The above definitions produce isomorphic structures. The isomorphism between the two variant syntaxes is realised by the function $f\,$ which maps from the dotted pair to list syntax as follows:

$f(s)={\begin{cases}s,&{\mbox{if }}s~{\mbox{is }}{\mathit {ATOM}}~{\mbox{(including}}\mathbf {~(~)} {\mbox{)}};\\(f({\textit {S-expression}})),&{\mbox{if }}s{\mbox{ is of the form }}({\textit {S-expression}}~.~\mathbf {(~)} );\\{\mbox{a list constructed by inserting }}f({\textit {S-expression}})\\{\mbox{to the front of a list obtained with }}f({\mathit {PAIR}}),&{\mbox{if }}s~{\mbox{is of the form }}({\textit {S-expression}}~.~{\mathit {PAIR}}).\\\end{cases}}$ As an example, function $f\,$ maps the internal, dotted S-expression $(\mathbf {(~)} ~.~({\rm {{1}~.~({\rm {{x}~.~({\rm {{2}~.~\mathbf {(~)} ))))\,}}}}}}$ to an external, dotless list $(\mathbf {(~)} ~{\rm {{1}~{\rm {{x}~{\rm {{2})\,}}}}}}$ and the internal, dotted S-expression $({\rm {{a}~.~(({\rm {{b}~.~\mathbf {(~)} )~.~\mathbf {(~)} ))\,}}}}$ to an external, dotless list $({\rm {{a}~({\rm {{b}))\,}}}}$ of two elements.

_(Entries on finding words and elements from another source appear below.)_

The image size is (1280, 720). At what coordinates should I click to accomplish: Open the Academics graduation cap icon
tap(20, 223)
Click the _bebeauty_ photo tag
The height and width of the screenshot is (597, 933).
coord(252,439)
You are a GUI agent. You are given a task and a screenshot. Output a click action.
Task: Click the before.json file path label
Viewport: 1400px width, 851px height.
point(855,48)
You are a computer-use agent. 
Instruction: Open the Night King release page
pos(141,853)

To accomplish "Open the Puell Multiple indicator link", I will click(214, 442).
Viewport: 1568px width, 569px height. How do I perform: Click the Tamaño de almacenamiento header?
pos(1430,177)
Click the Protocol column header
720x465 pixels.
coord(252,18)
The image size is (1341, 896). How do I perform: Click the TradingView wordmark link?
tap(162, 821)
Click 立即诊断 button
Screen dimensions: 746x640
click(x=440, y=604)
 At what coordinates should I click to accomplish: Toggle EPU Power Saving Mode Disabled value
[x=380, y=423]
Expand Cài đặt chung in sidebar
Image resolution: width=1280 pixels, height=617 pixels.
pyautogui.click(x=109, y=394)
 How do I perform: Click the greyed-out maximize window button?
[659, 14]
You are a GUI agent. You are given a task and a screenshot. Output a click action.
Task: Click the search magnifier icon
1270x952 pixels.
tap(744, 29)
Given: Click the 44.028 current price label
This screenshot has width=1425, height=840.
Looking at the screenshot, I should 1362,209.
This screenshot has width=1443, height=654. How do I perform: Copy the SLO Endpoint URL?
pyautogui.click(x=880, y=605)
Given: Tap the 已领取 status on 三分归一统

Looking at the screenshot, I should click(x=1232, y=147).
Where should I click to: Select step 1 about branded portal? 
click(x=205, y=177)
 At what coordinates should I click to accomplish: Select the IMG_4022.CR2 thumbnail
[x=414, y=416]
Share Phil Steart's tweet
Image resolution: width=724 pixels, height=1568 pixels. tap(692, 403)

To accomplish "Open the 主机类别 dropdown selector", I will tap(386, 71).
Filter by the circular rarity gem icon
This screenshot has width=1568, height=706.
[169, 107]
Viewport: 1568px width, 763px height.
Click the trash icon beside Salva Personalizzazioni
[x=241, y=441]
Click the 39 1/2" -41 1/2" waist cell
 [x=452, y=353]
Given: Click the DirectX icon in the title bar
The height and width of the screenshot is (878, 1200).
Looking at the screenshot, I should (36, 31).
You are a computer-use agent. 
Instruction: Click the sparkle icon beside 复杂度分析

## S-expressions with only ( )'s occurring as their terminals

If we restrict our attention to that subset of S-expressions where the only allowed atoms (i.e. terminal nodes) are $\mathbf {(~)} \,$ 's, then the above grammars are reduced to:

${\begin{array}{rll}{\textit {NS-expression}}&\rightarrow &\mathbf {(~)} ~~\vert ~~({\textit {NS-expression}}~.~{\textit {NS-expression}})\end{array}}$ for the internal syntax, and

${\begin{array}{rll}{\textit {NS-expression}}&\rightarrow &({\textit {NS-expression}}^{*})\\\end{array}}$ for the external syntax.

The first grammar thus generates plane binary trees while the second grammar generates balanced parenthesizations, which are two different combinatorial interpretations of Catalan numbers.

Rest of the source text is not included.